:: TEXTE PRÉSENTÉ ::
Chez tous ces peintres, la référence au modèle photographique est toujours perceptible, même si la technique picturale, neutre dans l'ensemble, prend parfois quelques libertés (toujours dans le sens d'une simplification). Elle ne l'est plus autant chez Gilles Aillaud, qui n'utilise pas d'ailleurs le report photographique. Et pourtant, dans ses sujets animaliers, qui présentent toujours une note très personnelle, on sent dans la mise en page l'habitude du maniement de la caméra.
Persistance de l'illusionnisme pictural
Par une démarche tout à fait inverse, des peintres comme Titus-Carmel, Veličkovic et Gäfgen remplacent cette alliance d'une technique neutre avec la frénésie de la réflexion théorique par un nouveau rapport où domine cette fois la virtuosité du pinceau. Ce réalisme —on le voit bien dans les dessins de Gäfgen : des manteaux à doublure de soie ou des blousons de cuir échoués sur un divan, rendus avec un illusionnisme exacerbé— a repris ses distances par rapport au souci d'objectivité.

:: EXTRAIT DES DONNÉES ::
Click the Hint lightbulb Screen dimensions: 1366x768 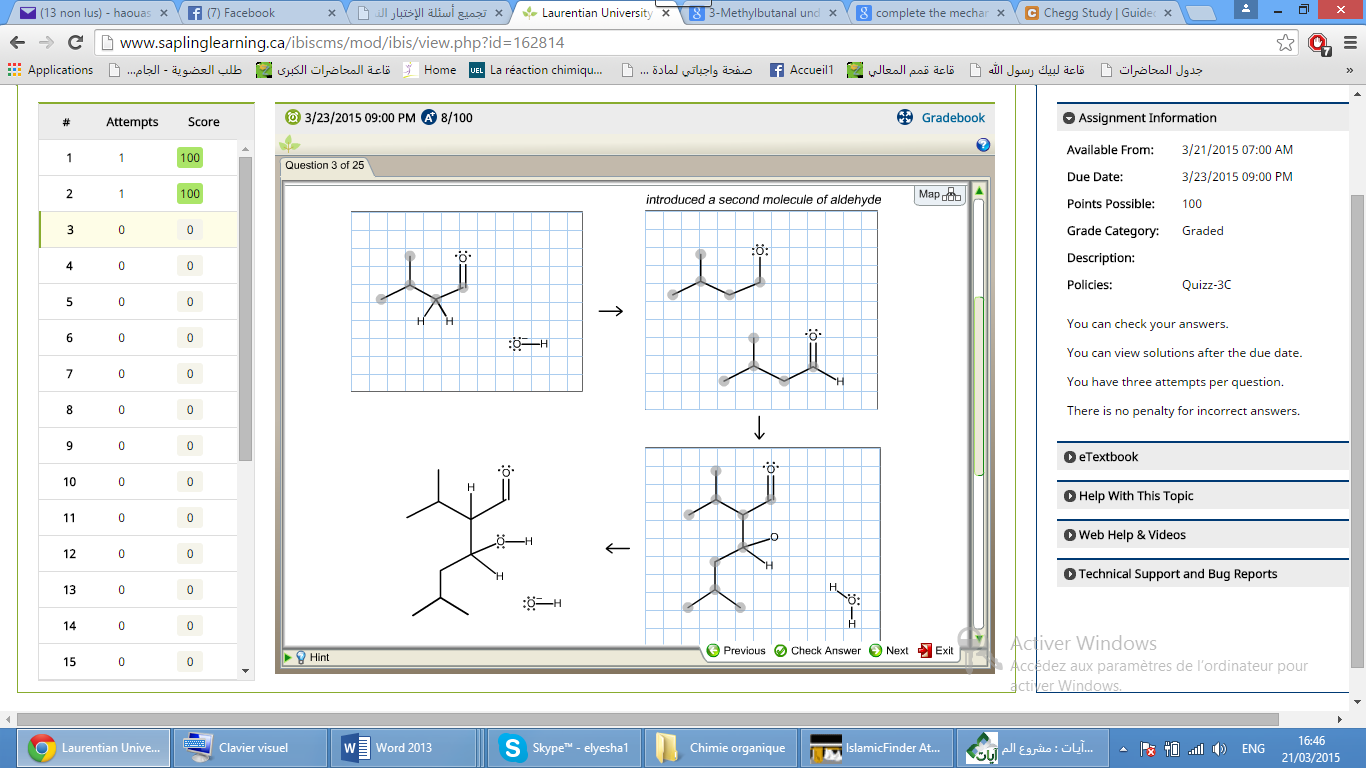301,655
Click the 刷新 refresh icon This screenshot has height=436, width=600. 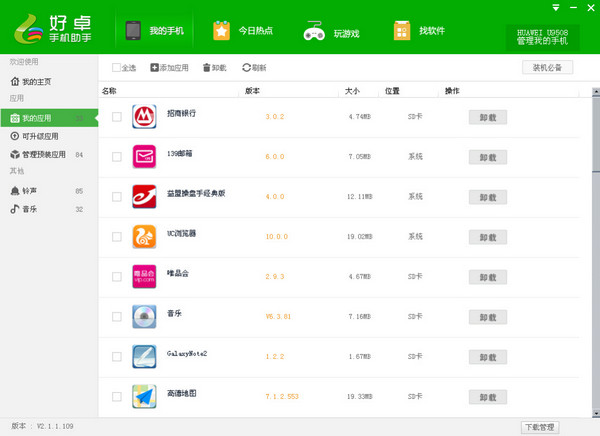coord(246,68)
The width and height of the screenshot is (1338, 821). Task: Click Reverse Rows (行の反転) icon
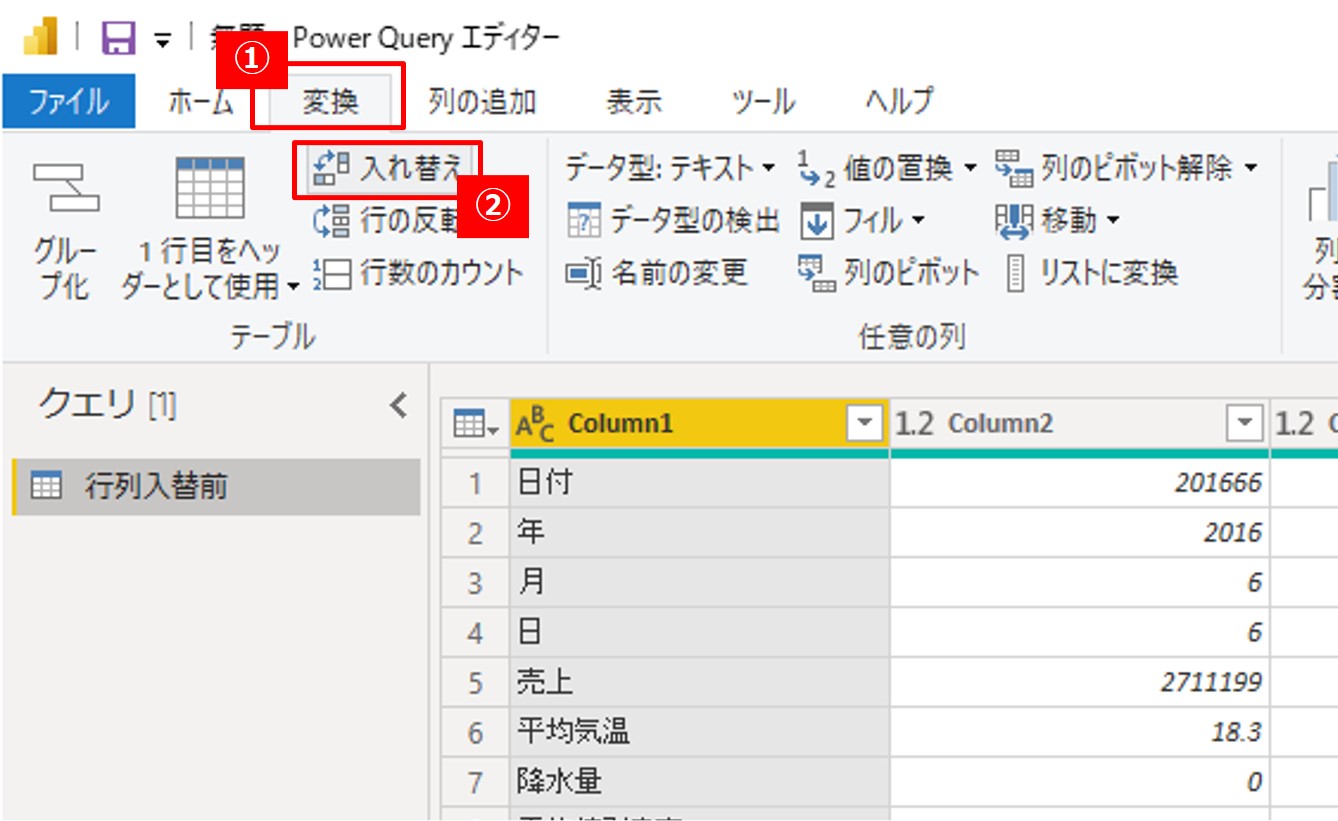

:: TÂCHES À RÉALISER ::
[1] Reproduisez fidèlement, dans le texte sur la peinture et la photographie, le passage qui va de "Chez tous ces" jusqu'à "de la caméra.".
[2] Traduisez en anglais, s'il vous plaît, cette phrase du texte sur la peinture et la photographie : « Par une démarche tout à fait inverse, des peintres comme Titus-Carmel, Veličkovic et Gäfgen remplacent cette alliance d'une technique neutre avec la frénésie de la réflexion théorique par un nouveau rapport où domine cette fois la virtuosité du pinceau. »
[3] Prolongez le texte sur la peinture et la photographie à partir de sa dernière phrase.
Les données sont tirées d'une autre source.

:: CORRIGÉ DES EXERCICES ::
[1]
Chez tous ces peintres, la référence au modèle photographique est toujours perceptible, même si la technique picturale, neutre dans l'ensemble, prend parfois quelques libertés (toujours dans le sens d'une simplification). Elle ne l'est plus autant chez Gilles Aillaud, qui n'utilise pas d'ailleurs le report photographique. Et pourtant, dans ses sujets animaliers, qui présentent toujours une note très personnelle, on sent dans la mise en page l'habitude du maniement de la caméra.

[2] Taking an entirely opposite approach, painters such as Titus-Carmel, Veličkovic, and Gäfgen replace this alliance of a neutral technique and the frenzy of theoretical reflection with a new relationship, one in which the virtuosity of the brush now dominates.

[3]
L'apparition de la photographie n'avait d'ailleurs pas tué en peinture la veine du réalisme illusionniste proprement pictural. On pouvait déjà le voir en Amérique à la fin du siècle dernier, bien après l'introduction et le succès du daguerréotype, avec la résurgence d'une école du trompe-l'œil à Philadelphie, dont William Harnett, John Petto, John Aberle, Richard La Barre Goodwin, Alexander Pope furent les principaux représentants. Et, plus récemment, la peinture des illusionnistes français, Claude Yvel, Pierre Ducordeau, Henri Cadiou, Jean Malice, qui refusent de se servir de la photographie, le prouve encore.
Bacon et la photographie
Bacon trouve son inspiration essentiellement dans les photographies (photos de Muybridge, photos tirées de la presse : boxeurs, athlètes, animaux, ou encore photos extraites de films), qu'il réintroduit dans sa peinture à la fois reconnaissables et transformées. Head IV, par exemple, se réfère à cette femme du Cuirassé Potemkine qui a reçu une balle dans l'œil. Curieusement, la photographie, de son propre aveu (dans ses entretiens avec David Sylvester), est plus suggestive pour Bacon que la peinture ou la réalité. Il peint ses portraits de modèles vivants d'après des photographies de préférence, et cherche même son inspiration dans des reproductions de ses propres tableaux.